Journées des coutumes et traditions au Burkina : Fini le syncrétisme religieux ?

Journées des coutumes et traditions au Burkina : Fini le syncrétisme religieux ?

Hier 15 mai à 6h 30 à Panghin, c’est-à-dire dans la cour du Mogho Naaba Baongo à Ouagadougou, il y a eu le «yisgou» la sortie solennelle de ce dernier, une sortie spéciale selon le Ouidi Naaba, premier ministre suivie de la 1ère édition à 10 heures de la Journée des coutumes et des traditions. Le Mogho Naaba a d’ailleurs donné des instructions aux sacrificateurs à cet effet.
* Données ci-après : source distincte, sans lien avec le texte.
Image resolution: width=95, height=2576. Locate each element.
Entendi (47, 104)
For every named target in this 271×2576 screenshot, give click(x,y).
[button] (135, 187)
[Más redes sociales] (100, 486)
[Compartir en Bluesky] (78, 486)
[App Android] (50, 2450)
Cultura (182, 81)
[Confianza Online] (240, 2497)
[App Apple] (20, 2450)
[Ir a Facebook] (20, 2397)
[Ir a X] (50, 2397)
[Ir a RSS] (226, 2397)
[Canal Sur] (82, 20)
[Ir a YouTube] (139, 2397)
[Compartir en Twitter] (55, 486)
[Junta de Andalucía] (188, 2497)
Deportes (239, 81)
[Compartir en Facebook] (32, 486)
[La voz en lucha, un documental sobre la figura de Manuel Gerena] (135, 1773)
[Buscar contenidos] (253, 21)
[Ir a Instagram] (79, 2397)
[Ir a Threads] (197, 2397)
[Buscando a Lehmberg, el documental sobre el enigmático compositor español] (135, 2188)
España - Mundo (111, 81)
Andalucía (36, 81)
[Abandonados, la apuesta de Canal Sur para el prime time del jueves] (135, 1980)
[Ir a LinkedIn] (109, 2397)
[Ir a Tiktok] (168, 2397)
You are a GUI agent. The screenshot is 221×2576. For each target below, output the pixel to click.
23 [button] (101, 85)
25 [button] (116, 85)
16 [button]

On notera qu’il a fait une reconnaissance au capitaine-président IB pour avoir institué cette journée. Partout au Burkina, chaque communauté de peuplement, notamment la soixantaine d’ethnies marquera ce jour d’une pierre blanche par des rites spécifiques. Et pour cause…

Ce mercredi 15 mai 2024, a été consacré «Journée des coutumes et des traditions» au Burkina Faso. Décidée en Conseil des ministres le 6 mars dernier  et le décret signé le 6 mai courant, cette journée vise à hisser les us et coutumes du Burkina au rang des religions monothéistes et révélées telles que l’islam, le christianisme…

Pour le porteur du projet, Me Titinga Pacéré, les commémorations de certaines fêtes léguées par la colonisation date de 1905, soit 10 ans après l’entrée des colons dans la capitale Ouagadougou. Noël, Pâques, Ramadan, Tabaski bénéficient ainsi de jours fériés. Pourquoi pas la Journée des traditions ? Cette journée dédiée aux choses culturelles aura aussi son jour férié et chômé : le 15 mai.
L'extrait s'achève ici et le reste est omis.